(PROBLEM REQUIREMENTS): Continue the post about writing a number as a sum of consecutive positive integers, starting after its last sentence.

Today I am trying to solve an classical problem:


For any $n\in \Bbb{N}^+$, If it can be represent as the sum of consecutive positive numbers, find out them.

For example:

$$15 = 1+2+3+4+5$$
$$15=4+5+6$$
$$15=7+8$$

And I have an ugly method, its time complexity is: $O(n^2)$. I use two for loop to exhaustion all possibilities.

for(int i=1;i<n;i++)
{
    for(int j=i;j<n;j++)
    {
        sum+=j;
        if(sum==n)
        {   //print out the answer
            for(int l=i;l<=j;l++)
            {
                cout << l << "+ ";
            }
            cout << endl;
            break;
        }
    }
    sum = 0;
}


I think there may be exist a more effective solution, But I am failed until now. Please help me.

(Screenshot pointing data)
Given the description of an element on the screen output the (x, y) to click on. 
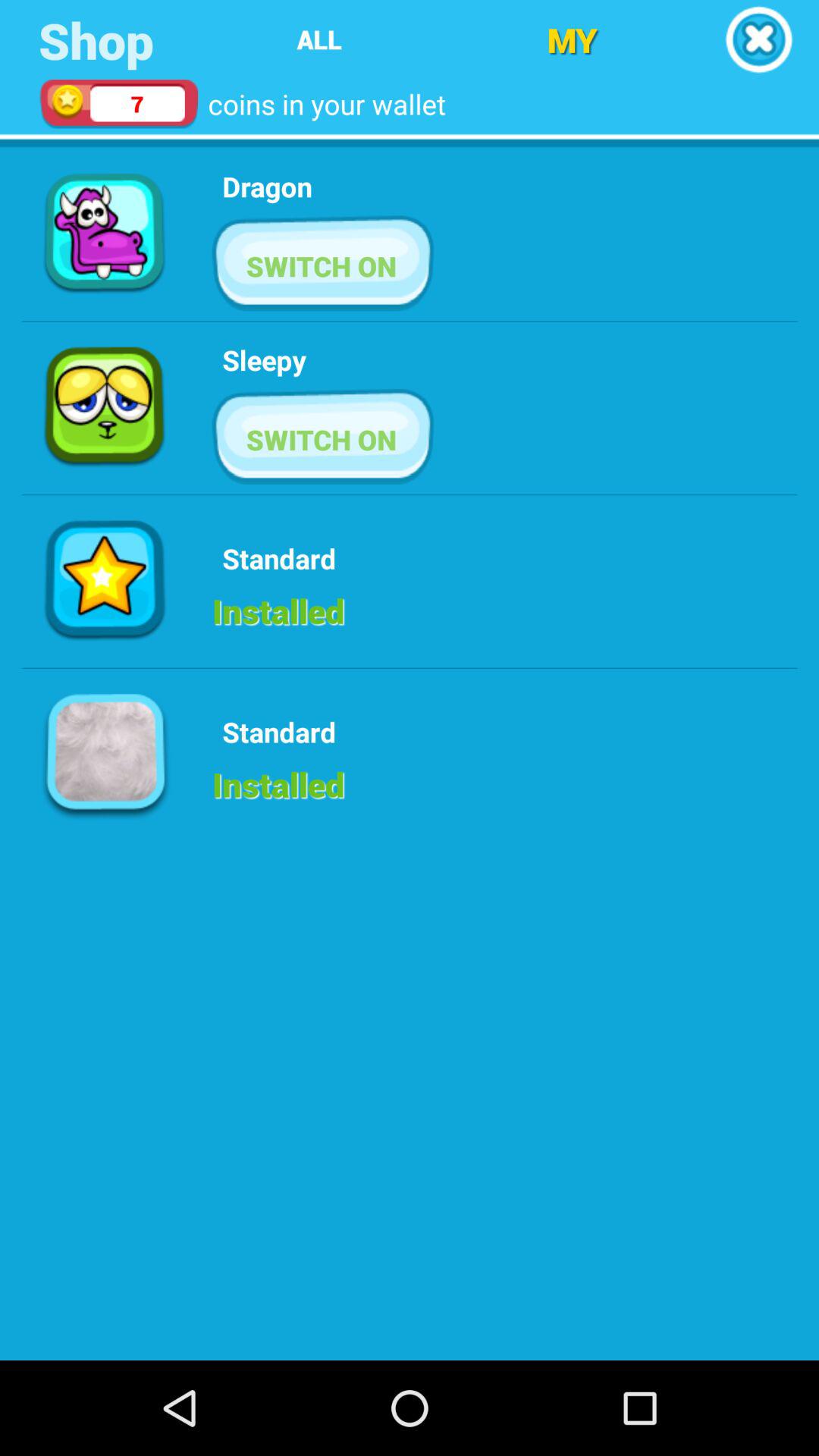
choose app below the coins in your (267, 186)
Given the description of an element on the screen output the (x, y) to click on. 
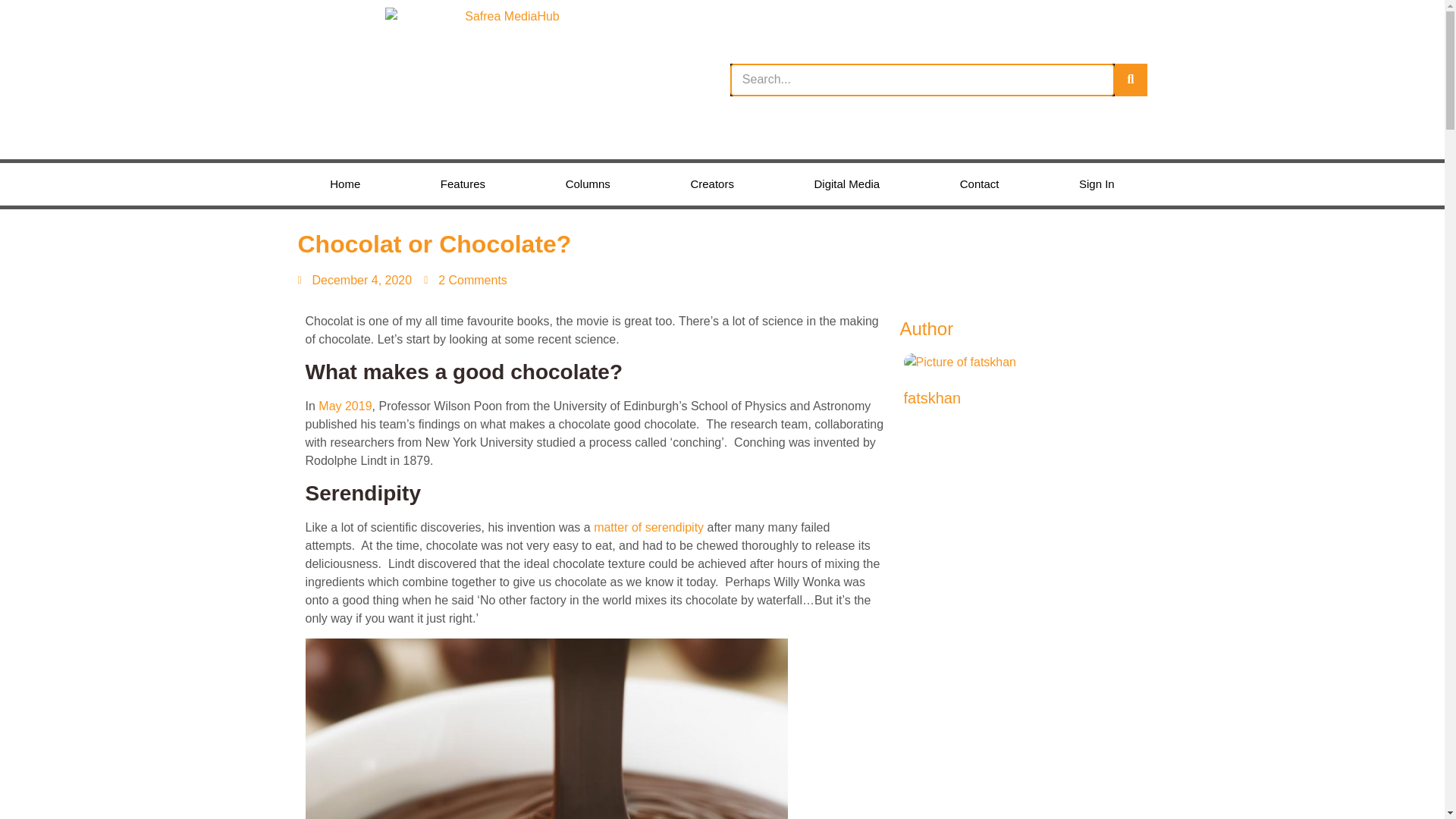
Creators (712, 183)
Home (344, 183)
Features (462, 183)
Columns (587, 183)
Given the description of an element on the screen output the (x, y) to click on. 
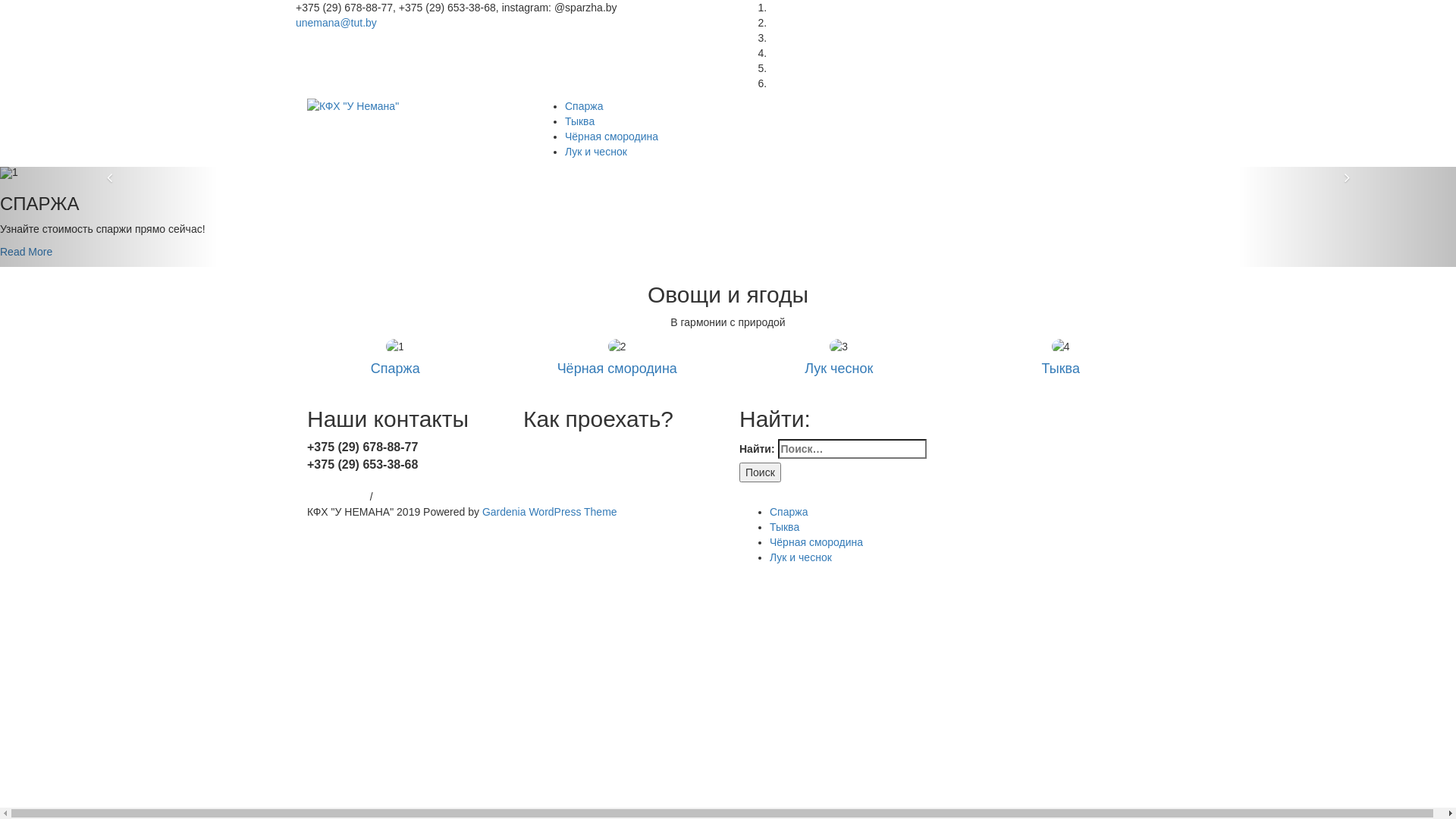
unemana@tut.by Element type: text (335, 22)
Gardenia WordPress Theme Element type: text (549, 511)
unemana@tut.by; Element type: text (349, 481)
Read More Element type: text (26, 251)
Given the description of an element on the screen output the (x, y) to click on. 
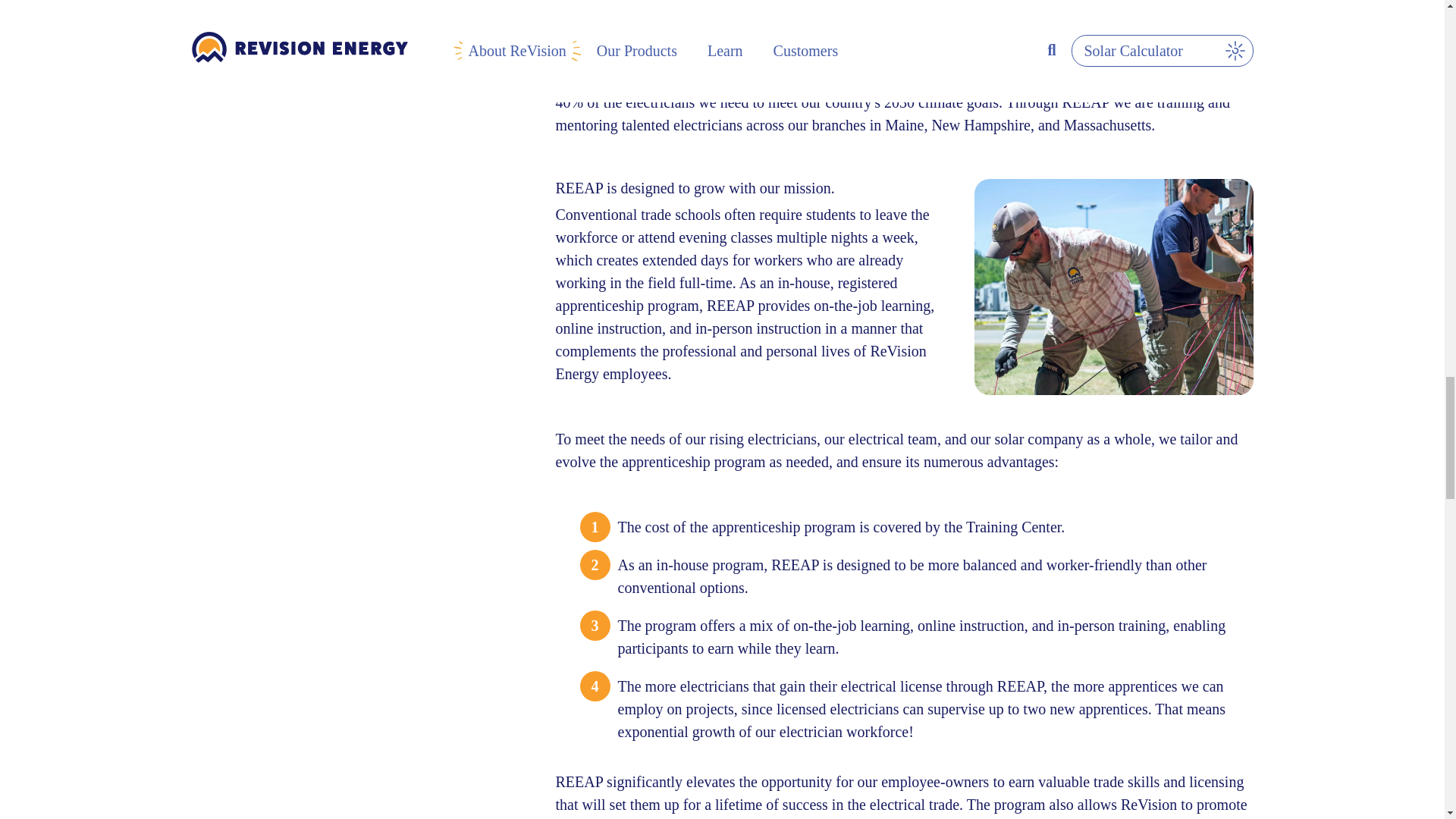
Mute (1161, 7)
Show captions menu (1131, 7)
Play Video (569, 7)
Show settings menu (1191, 7)
Fullscreen (1222, 7)
Given the description of an element on the screen output the (x, y) to click on. 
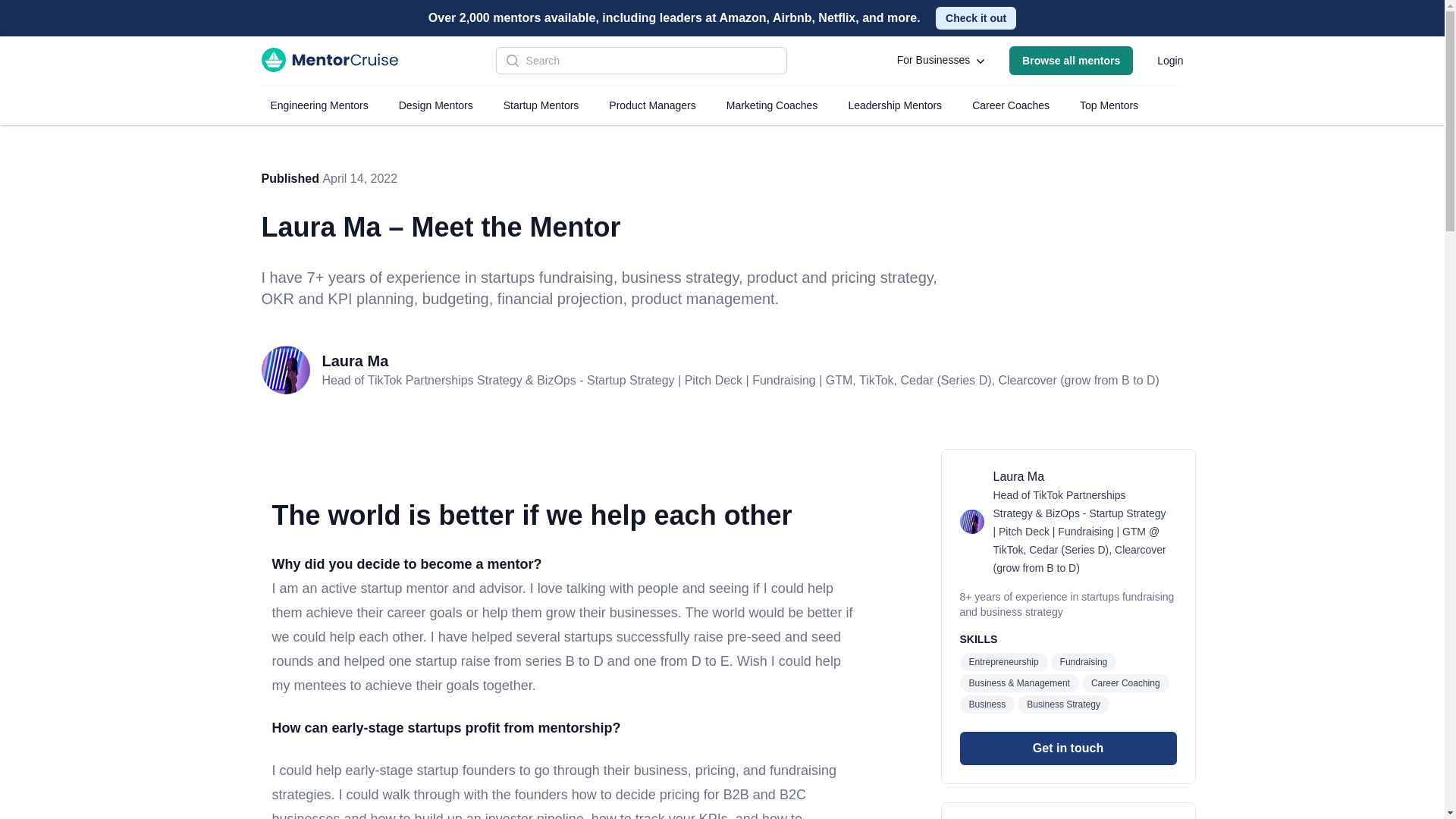
Design Mentors (435, 104)
Login (1169, 60)
Fundraising (1083, 661)
Leadership Mentors (894, 104)
Career Coaches (1010, 104)
Get in touch (1067, 748)
Career Coaching (1125, 683)
Entrepreneurship (1003, 661)
Engineering Mentors (318, 104)
Business Strategy (1063, 704)
Startup Mentors (541, 104)
Marketing Coaches (772, 104)
Business (986, 704)
Given the description of an element on the screen output the (x, y) to click on. 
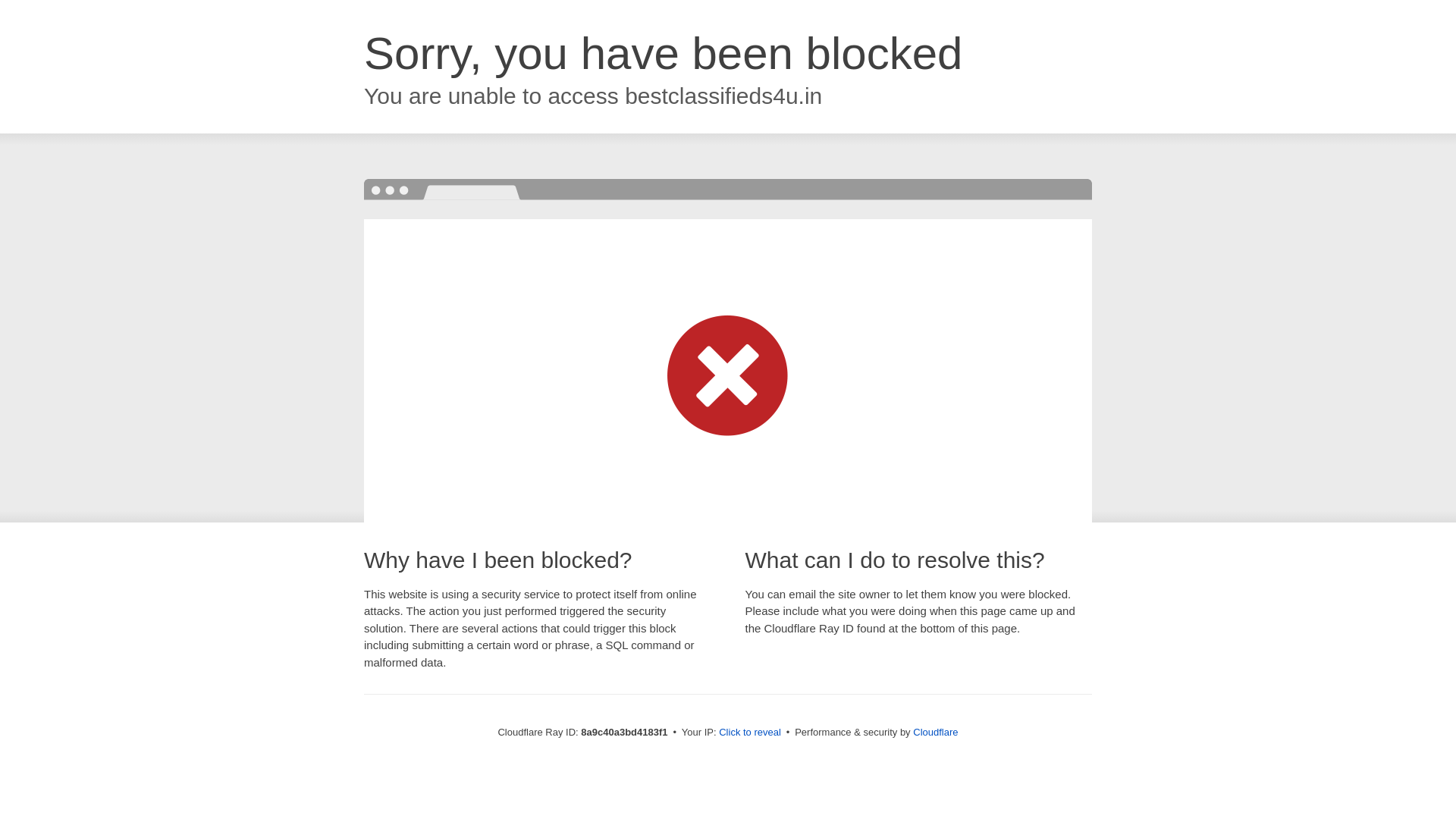
Cloudflare (935, 731)
Click to reveal (749, 732)
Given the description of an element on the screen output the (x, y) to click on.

(EXPECTED OUTPUT):
for i from 1 to n
{
   for j from i to n
   {
       sum <- sum + j
       if sum equal n
       {
          print the result
       }
   }
   sum <- 0
}

Solution

Here's an alternative way of viewing D.W.'s hint. Using the formula $\sum_{i=1}^m i = \frac{(m+1)m}{2}$,
$$ \sum_{i=a+1}^b i = \sum_{i=1}^b i - \sum_{i=1}^a i = \frac{b^2+b}{2} - \frac{a^2+a}{2} = \frac{(b-a)(b+a+1)}{2}. $$
Given a factorization $2n = xy$, we can solve the system $x = b-a$, $y = b+a+1$. The result is $b = (y+x-1)/2$, $a = (y-x-1)/2$. So we want $x,y$ to have different parities (this is only a restriction if $n$ is even) and $y \geq x+1$. Also, $b \neq a+1$ corresponds to $x \neq 1$.

For example, for $n = 15$ we have $2n = 30 = 2 \cdot 15 = 3 \cdot 10 = 5 \cdot 6$. These correspond to the following pairs $(a,b)$:
$$ (6,8),(3,6),(0,5). $$
These, in turn, correspond to the representations
$$
15 = 7+8 = 4+5+6 = 1+2+3+4+5.
$$

This leads to an $O(n)$ algorithm (in the appropriate computation model). I'll let you work out the remaining details.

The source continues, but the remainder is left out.